Você está hoje na Imperatriz, onde já passou, inclusive, pela presidência. Tem uma carreira bastante sólida. Como chegou até aqui?

wagner1“Eu estou com 66 anos, sou economista, trabalhei no mercado financeiro, operando sempre no risco, fui goleiro de futebol de salão, e parei após o nascimento do meu primeiro filho. Em 83, eu parei de trabalhar, o mercado financeiro não estava interessante mais, e passei a frequentar a Vila Isabel em 84, onde minha mãe tinha uma ala. Nessa época, assumiu a escola o Capitão Guimarães. Conheci ele e a diretoria dele, e após umas quatro semanas frequentando, fui convidado a ajudar mais de perto a escola. Foi assim meu começo no carnaval. No carnaval de 88, Capitão larga a Vila para assumir a Liga. Tínhamos feito um belo desfile em 87 – “Raízes” -, e fui com Max no ano seguinte para a Ilha fazer “Aquarilha do Brasil”. E o resultado do carnaval de 88 na Imperatriz tinha sido muito ruim. E eu tenho um defeito, ou qualidade, talvez, de que quando estou em um lugar, uma escola, me interesso por ela e não me atenho a nada que acontece em nenhuma outra. Eu quero apenas caprichar na escola onde eu estou. E fui para Imperatriz num momento muito ruim, onde ela iria ser rebaixada com a Cabuçu, e achamos uma brecha no regulamento e a escola ficou no Especial, e ganhamos o carnaval seguinte com “Liberdade, Liberdade”. E eu apanhei muito a época porque criei um sistema de desfile que é o que hoje todas as escolas fazem, mas que na época foi chamado de “desfile militar”, com alas e tudo mais. E era um período sem internet, que a mídia abraçava mesmo as escolas, torcia, e discutia-se muito carnaval na TV, na rádio, e eu apanhei demais de todos, porque falavam que era uma estrutura militar, e não era; era apenas organização, sem perder a espontaneidade e a alegria. Tanto é que a escola ganhou e, no ano seguinte, foi a terceira colocada. Depois veio um bi campeonato em 94 e 95, um tri, e hoje todo mundo faz esse mesmo tipo de desfile”.

E o que falta conquistar?

“Eu gostaria de vencer dois carnavais: um não tem mais chance, que é o de 96, porque em meus 29 anos de Imperatriz, foi o desfile mais perfeito que uma escola de samba possa ter feito, e perdemos o título para a Mocidade. E o segundo que quero conquistar é o desse ano, ainda mais com toda a discussão em cima dele, eu gostaria muito de ganhar esse carnaval. A gente está trabalhando muito para fazer um grande desfile”.

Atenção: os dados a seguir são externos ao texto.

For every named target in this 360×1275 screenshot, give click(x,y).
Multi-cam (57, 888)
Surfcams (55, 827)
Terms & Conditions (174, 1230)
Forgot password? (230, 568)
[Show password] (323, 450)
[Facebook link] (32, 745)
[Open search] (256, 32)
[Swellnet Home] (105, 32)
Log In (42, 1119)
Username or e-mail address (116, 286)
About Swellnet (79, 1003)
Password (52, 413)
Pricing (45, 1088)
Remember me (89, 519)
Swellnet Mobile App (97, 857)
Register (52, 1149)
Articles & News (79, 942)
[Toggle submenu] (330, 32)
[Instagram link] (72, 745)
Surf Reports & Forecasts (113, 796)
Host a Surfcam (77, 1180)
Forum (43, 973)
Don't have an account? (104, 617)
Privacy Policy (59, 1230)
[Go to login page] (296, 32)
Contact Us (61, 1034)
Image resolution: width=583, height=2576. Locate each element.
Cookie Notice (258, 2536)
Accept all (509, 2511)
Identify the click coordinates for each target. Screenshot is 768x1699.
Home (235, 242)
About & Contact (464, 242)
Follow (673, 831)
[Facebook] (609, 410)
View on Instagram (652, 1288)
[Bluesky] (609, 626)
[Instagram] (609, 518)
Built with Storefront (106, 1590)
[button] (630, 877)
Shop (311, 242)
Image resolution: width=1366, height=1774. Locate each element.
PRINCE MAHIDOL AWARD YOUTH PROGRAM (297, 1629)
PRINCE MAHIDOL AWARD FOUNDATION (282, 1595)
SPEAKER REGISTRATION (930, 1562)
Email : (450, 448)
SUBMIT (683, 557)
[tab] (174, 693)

Você sempre foi muito cobiçado por muitas escolas e não saiu da Imperatriz. É lealdade ou amor?

“É um pouco de tudo, inclusive, de egoísmo. Eu não acho que seja difícil você trabalhar em um lugar onde todos têm o mesmo objetivo. O que muda é o tratamento. E vejo que, no carnaval, há um surto de vaidades, e eu, aqui, sinto uma situação tranquila”.

Muita gente confunde isso e diz que você se acomodou. Existe isso? Ou você ainda sente muita vontade de pisar na Avenida e mostrar que é um dos melhores do ramo?

“Esse tipo de crítica é feita quando as pessoas não querem ver os resultados e as mudanças que a escola passou. Quando a mudança dá errado, a escola muda novamente e vai procurar outro. Quando dá certo, a escola mantém. A escola também acredita, até hoje, no meu trabalho. E tem resultados que não dependem de nós, e que são discutíveis. A emoção de pisar na avenida ainda é a mesma, assim como a postura: de frieza total, até para você poder resolver os problemas. Não dá para ter paixão, porque ela atrapalha o ser humano em qualquer segmento da vida: relacionamentos, criação de filhos, emprego. Ma minha posição na escola, não dá para ter emoção. E, na verdade, quem chega já ouviu falar de mim: que sou antipático, grosso, mal educado, mas nunca ouviu falar que sou incompetente e não sei o que estou fazendo. A pessoa nova chega e eu preciso mostrar que estou até hoje aqui pela minha competência”.

Vamos falar de desfiles. Em 2014, a Imperatriz estava com o título na mão. Dizem que o problema na alegoria foi sabotagem. Qual é sua análise?

“Nada disso. Todos diziam que a Imperatriz disputaria o título. Não digo que ganharíamos, mas todos falavam que estaríamos ali na frente, na disputa do título. Mas não aconteceu isso porque um carro morreu na boca da avenida, porque o motorista atropelou um componente da Velha Guarda da Portela, um erro do motorista. E ele se apavorou e o carro morreu. E esse chassis, como a maioria desse tipo, são de ônibus antigos, e só funcionam quando o motor de arranque esfria, e estava quente, e era o último carro. Foi uma gritaria, gente com cabeça quente para resolver. E depois dessa confusão toda, o buraco já tinha sido feito, o carro desfilou empurrado, e exatamente na dispersão, o carro ligou. O carro terminou o desfile e veio para o barracão no motor. Tudo isso deixa de ocorrer com planejamento. Eu soube depois que o mecânico estava na dispersão, quando devia estar na concentração”.

E como evitar que erros, como aquele que você disse do mecânico mal posicionado, ou carro quebrar na concentração, não se repitam?

“Erros sempre podem se repetir, porque se trata de máquinas. Você testa aqui no barracão e lá pode acontecer de tudo. Já no aspecto humano, o posicionamento é diferente, porque como você já passou por aquilo, você já confere no dia. Já que aconteceu, é uma preocupação a mais que eu confiro no dia do desfile. Pode acontecer um erro novo, mas repetir erros não repetimos, a não ser de natureza mecânica, mas, mesmo assim, testamos tudo antes justamente porque nada pode sair errado”.

A sua relação com o presidente Luizinho Drumond é de extrema confiança. É coisa de pai para filho? Brigam? 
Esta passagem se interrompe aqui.